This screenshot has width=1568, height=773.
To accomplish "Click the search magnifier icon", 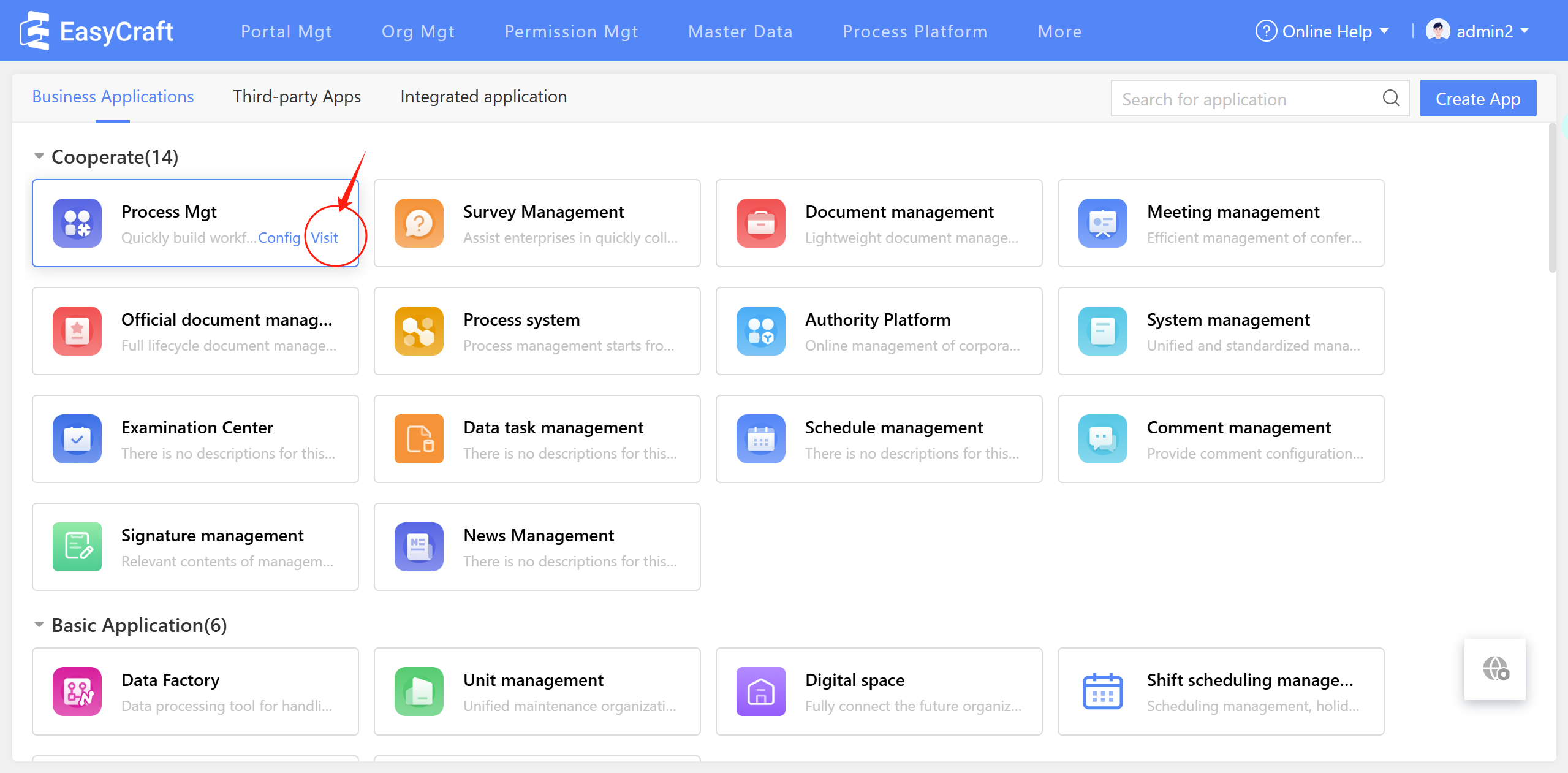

==

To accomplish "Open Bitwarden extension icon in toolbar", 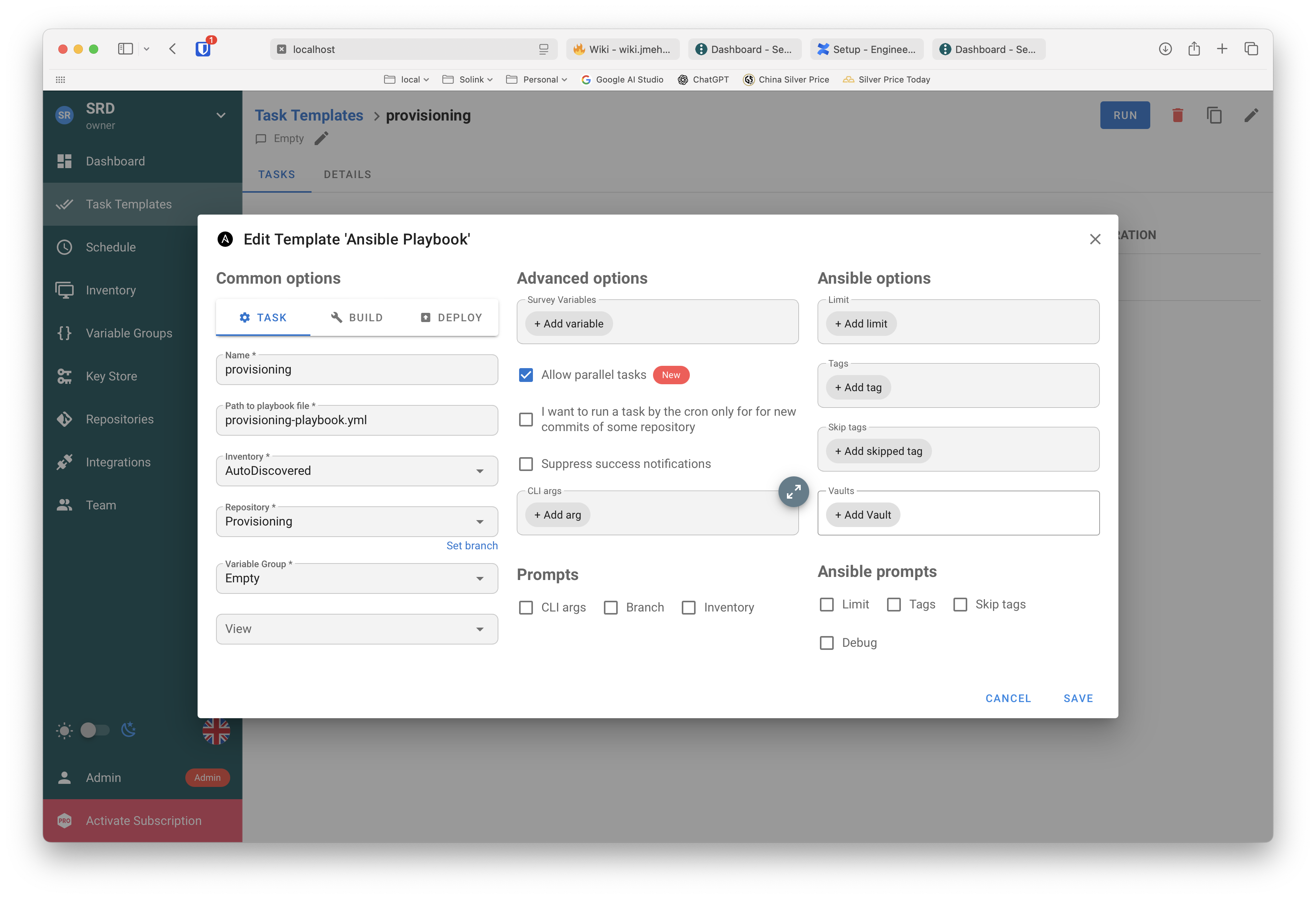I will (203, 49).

* * *

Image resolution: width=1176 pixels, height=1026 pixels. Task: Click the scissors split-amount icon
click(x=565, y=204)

## Exercise instructions
Treat the line with "This screenshot has width=1568, height=773." as the start and the line with "the search magnifier" as the end, and return exactly that span of the data above, both ends included, without pictures.

## Task answer
This screenshot has width=1568, height=773.
To accomplish "Click the search magnifier icon", 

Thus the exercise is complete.